EMC2 news
Posted: Thu Sep 10, 2015 12:27 pm
Michael S. Fischer interviews Jaeyoung Park in the article Fusion: Are We There Yet? and discusses funding of private fusion enterprises.
http://www.fa-mag.com/news/fusion--are- ... 23010.htmlThe Investment
EMC2 is seeking private investment for a three-year, $30 million commercial research program to prove the polywell can work as a nuclear fusion power generator. “We have had a 20-year involvement by the Navy, and it has been a very productive relationship,” says Park. “We were able to address a lot of basic scientific questions.” He understands that at this point, the company has to give up its government subsidy and seek private funding. “The Navy’s view is that they will provide transitional funds, but it’s time for us to go out on our own,” he says. “In their view, we’re becoming an adult.”
Park hopes to appeal to deep-pocket individual investors, as well as family offices and foundations that are committed to solving the energy problem—“people who look at this as their responsibility and their destiny,” he says. “It’s our generation’s job to solve the energy problem. Whenever we created energy in the past, we created pollution and created problems about sustainability, and we’ve done that for more than 200 years.”
An investment in the program is not for the fainthearted, Park freely admits. “People ask whether there are any applications in the middle [before building a reactor], and there aren’t many,” he says. “So it’s a very high-risk and high-return proposition.”
Investors will have full access to the energy production potential of fusion technology, where the biggest impact of the fusion is expected to be. EMC2 owns 100% of the intellectual property from its research. The Navy has licensing rights for specific applications it orders. EMC2 will keep confidential a small segment of the technology that is unique and critical to the Navy.
The $30 million phase will complete the last remaining technical milestone before EMC2 embarks on the development of a reactor. Park’s ambition is to see the company’s first reactor on the grid in about 10 years, and almost immediately start to replace coal-based power plants. “That will be the first target because among power sources, that’s the worst one,” he says. “We’ll probably replace nuclear fission, because although its contribution has been great, it’s time to replace it with a better technology.” He also expects the reactor to complement other energy sources, such as solar and wind, and begin to phase out natural gas and the fossil fuels.
Many power plants exist around the world. “How fast we’re going to replace them is going to be market driven, how much each country will invest to replace those old technology power plants and put in this one,” Park says.
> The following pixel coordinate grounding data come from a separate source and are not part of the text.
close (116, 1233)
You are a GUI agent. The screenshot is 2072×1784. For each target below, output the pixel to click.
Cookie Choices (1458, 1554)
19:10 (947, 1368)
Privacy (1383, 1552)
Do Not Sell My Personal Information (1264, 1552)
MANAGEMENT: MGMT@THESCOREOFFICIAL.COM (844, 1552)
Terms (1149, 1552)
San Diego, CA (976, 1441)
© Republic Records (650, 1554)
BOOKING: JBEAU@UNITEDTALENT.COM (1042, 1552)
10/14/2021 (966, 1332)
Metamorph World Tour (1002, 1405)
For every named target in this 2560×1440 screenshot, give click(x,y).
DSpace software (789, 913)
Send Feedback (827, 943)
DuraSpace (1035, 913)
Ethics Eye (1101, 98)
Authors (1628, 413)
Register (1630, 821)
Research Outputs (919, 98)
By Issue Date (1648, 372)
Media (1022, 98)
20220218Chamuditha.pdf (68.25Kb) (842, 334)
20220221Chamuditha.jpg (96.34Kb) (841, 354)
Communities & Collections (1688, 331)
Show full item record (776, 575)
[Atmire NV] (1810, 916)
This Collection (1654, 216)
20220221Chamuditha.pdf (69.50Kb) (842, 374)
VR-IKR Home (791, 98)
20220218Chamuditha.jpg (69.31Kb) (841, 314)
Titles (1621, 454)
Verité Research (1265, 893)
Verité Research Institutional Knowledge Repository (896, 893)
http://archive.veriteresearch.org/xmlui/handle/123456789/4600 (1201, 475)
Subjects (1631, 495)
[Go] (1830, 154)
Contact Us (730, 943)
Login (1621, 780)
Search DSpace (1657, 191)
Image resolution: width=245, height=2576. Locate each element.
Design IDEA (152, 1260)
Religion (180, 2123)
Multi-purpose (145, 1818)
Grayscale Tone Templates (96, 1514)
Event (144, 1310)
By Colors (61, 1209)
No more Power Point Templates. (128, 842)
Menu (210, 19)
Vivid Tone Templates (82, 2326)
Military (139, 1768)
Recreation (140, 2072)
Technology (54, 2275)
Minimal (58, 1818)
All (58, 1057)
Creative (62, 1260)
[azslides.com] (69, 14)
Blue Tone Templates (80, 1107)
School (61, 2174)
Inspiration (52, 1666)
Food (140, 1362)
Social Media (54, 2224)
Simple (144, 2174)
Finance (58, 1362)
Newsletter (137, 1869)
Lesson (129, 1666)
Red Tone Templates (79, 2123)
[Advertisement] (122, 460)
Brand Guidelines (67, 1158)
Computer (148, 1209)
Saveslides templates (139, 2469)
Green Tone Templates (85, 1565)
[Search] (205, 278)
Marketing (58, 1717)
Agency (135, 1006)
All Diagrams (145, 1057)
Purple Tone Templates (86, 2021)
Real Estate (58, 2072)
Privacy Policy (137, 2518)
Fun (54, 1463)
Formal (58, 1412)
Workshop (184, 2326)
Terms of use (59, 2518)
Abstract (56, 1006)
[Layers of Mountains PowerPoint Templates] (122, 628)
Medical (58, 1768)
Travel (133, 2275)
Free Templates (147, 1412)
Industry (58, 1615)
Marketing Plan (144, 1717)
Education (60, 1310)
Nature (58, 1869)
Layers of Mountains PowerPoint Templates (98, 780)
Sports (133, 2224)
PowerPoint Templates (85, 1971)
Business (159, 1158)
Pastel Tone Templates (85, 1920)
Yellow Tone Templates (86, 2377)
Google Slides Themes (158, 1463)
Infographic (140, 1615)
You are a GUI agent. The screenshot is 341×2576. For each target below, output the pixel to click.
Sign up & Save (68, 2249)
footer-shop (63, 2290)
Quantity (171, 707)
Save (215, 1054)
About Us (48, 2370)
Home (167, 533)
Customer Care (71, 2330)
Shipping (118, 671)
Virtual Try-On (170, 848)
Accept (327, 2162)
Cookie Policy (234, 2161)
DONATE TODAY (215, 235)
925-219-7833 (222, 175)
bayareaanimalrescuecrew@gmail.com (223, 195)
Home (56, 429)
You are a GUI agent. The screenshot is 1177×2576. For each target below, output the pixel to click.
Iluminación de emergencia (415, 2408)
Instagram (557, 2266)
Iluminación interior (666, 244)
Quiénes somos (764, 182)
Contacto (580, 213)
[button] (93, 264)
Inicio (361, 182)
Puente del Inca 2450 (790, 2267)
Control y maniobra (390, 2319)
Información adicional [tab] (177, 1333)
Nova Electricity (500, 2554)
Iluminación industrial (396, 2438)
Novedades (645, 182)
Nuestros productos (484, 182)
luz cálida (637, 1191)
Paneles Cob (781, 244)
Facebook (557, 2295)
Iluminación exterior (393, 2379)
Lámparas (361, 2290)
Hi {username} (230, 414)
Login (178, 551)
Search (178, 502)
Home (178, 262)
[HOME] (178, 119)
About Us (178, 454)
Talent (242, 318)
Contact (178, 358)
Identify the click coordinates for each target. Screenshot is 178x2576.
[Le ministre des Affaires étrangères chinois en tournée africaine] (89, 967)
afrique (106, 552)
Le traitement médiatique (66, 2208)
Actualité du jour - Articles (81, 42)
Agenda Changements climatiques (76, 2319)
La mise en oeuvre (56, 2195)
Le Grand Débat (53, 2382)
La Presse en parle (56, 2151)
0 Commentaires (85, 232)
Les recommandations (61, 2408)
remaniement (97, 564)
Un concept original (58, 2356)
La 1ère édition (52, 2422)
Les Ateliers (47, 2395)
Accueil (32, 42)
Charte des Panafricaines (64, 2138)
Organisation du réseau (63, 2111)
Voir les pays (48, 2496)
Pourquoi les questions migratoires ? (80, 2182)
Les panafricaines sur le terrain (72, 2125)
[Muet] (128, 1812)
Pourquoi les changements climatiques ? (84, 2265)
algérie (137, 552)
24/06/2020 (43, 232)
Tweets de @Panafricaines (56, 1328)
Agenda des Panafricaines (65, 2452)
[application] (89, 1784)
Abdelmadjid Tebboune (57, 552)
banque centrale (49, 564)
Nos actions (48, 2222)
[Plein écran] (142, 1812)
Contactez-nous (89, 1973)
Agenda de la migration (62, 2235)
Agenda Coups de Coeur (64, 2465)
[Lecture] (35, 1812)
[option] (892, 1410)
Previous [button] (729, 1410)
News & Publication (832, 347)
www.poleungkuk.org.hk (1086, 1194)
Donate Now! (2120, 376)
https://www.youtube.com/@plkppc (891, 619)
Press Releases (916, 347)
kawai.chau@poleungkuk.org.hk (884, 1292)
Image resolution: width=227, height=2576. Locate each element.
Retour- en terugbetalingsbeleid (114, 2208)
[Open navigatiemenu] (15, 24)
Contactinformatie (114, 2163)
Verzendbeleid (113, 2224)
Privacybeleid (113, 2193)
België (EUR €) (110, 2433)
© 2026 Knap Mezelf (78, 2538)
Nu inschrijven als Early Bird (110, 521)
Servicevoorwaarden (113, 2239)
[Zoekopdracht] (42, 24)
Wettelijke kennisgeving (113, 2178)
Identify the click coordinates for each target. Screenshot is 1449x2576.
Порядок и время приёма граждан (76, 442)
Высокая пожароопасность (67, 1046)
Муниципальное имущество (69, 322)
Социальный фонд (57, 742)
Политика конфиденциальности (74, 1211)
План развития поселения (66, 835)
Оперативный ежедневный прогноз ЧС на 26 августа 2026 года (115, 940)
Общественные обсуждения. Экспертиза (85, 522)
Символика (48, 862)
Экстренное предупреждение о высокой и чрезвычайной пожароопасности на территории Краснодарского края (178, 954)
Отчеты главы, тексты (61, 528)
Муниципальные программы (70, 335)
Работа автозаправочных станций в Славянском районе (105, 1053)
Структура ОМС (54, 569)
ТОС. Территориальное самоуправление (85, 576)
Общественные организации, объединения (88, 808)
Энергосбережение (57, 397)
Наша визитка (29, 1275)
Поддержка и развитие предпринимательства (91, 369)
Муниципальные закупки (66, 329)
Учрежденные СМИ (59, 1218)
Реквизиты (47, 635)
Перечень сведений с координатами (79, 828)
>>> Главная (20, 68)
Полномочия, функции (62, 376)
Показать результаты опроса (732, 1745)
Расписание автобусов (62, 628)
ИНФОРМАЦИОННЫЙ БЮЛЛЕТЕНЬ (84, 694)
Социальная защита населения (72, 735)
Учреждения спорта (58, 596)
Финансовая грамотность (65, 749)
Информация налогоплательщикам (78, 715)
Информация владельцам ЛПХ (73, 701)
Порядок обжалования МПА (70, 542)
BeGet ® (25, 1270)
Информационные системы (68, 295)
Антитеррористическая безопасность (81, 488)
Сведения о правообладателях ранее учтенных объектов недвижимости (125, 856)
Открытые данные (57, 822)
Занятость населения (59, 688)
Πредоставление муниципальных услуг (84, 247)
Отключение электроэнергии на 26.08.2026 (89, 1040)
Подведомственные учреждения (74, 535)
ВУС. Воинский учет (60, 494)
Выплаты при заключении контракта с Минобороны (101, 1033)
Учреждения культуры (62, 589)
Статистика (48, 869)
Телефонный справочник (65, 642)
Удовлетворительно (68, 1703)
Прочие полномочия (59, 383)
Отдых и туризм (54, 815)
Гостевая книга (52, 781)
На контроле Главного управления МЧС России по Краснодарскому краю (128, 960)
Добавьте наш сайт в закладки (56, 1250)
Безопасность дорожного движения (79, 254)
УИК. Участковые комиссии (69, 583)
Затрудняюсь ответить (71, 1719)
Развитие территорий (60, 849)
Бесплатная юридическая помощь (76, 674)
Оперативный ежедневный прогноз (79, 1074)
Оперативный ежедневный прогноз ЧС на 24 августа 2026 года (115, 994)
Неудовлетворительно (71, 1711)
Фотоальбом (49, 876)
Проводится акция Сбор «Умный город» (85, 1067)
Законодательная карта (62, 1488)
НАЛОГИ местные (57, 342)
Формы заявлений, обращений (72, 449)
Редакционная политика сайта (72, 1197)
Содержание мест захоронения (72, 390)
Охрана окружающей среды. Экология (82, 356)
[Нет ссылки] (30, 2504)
He estimates that an achievable goal is to replace 20% to 40% of the global electricity market in 20 to 30 years.
Park acknowledges this will be a huge undertaking. “A reactor doesn’t get built very quickly,” he says. That will require a significant infusion of capital, on the order of $200 million to $300 million, he says. He envisions teaming up with an existing energy player. In that event, EMC2 might issue the company 20% to 30% of its shares, and an investor could make an early exit.